* Exercise
Write out the line that holds "Select the Document sidebar icon" together with every line that follows it to the end of the material below, exactly. Omit the pictures.

* Dataset excerpts
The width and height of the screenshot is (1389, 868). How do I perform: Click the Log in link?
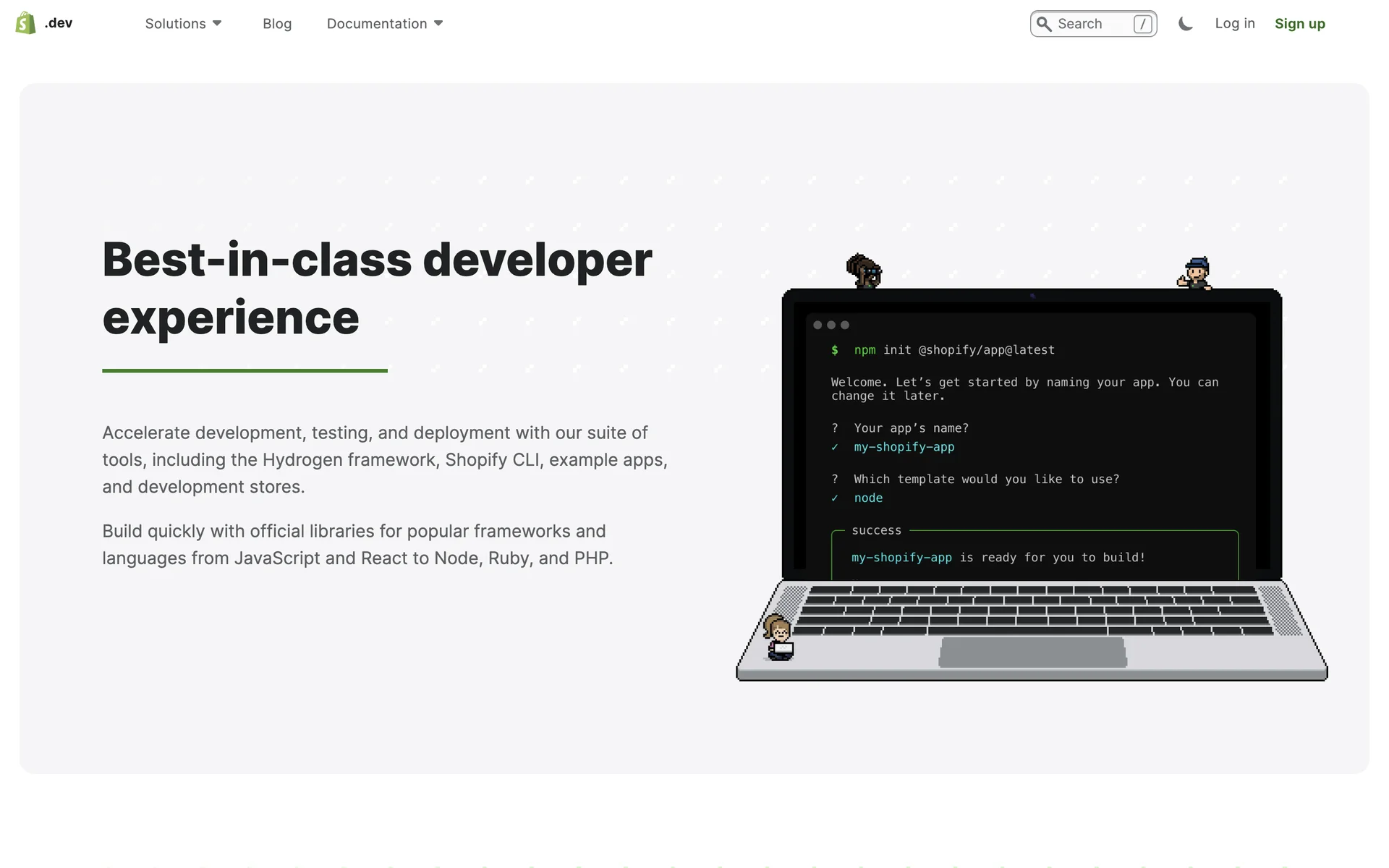(1234, 23)
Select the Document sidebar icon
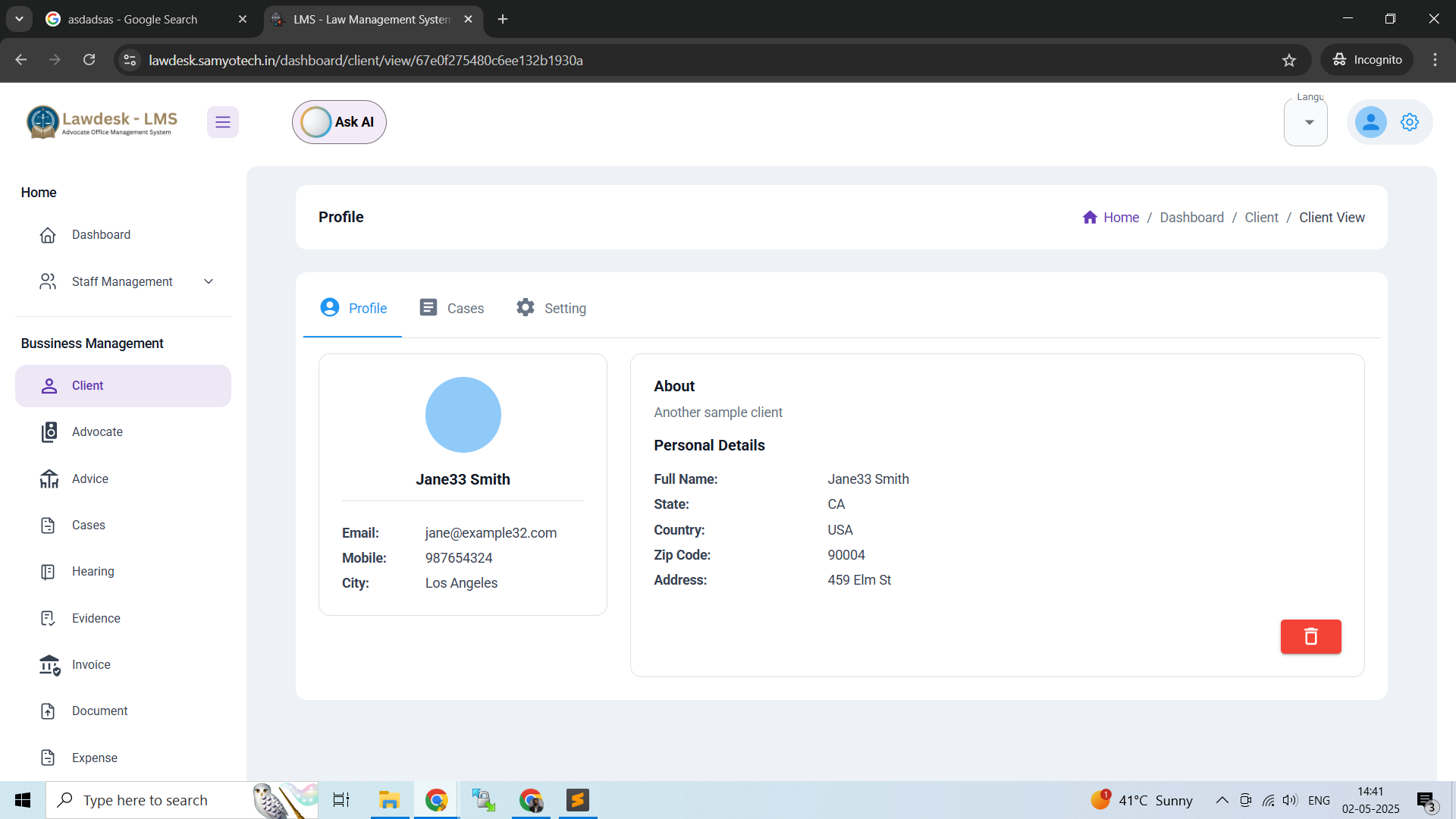This screenshot has height=819, width=1456. click(49, 711)
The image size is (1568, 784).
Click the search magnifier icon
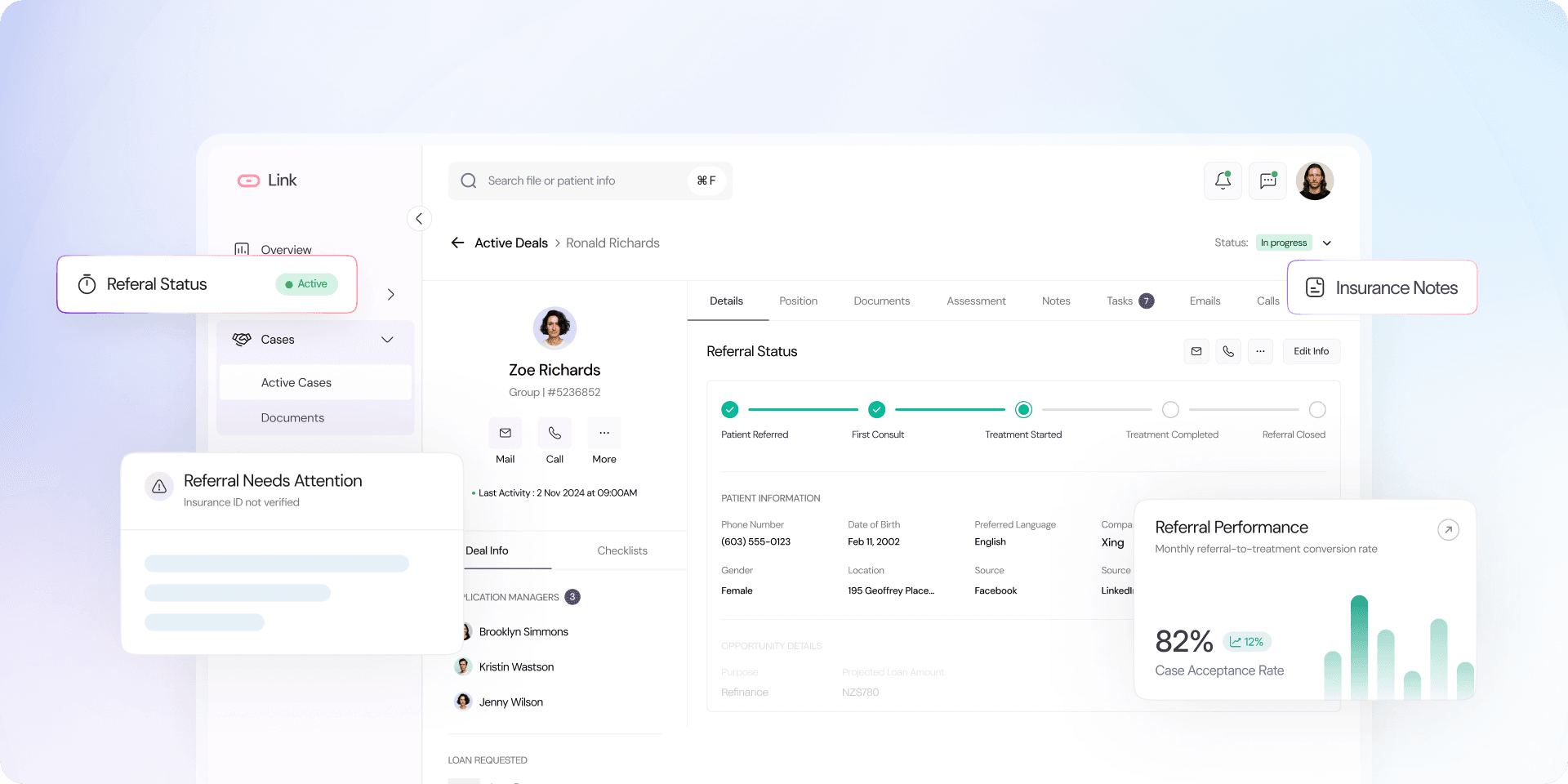[468, 180]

* Result of the exercise
Select the Document sidebar icon
This screenshot has height=819, width=1456. click(49, 711)
The image size is (1568, 784).
Click the search magnifier icon
[468, 180]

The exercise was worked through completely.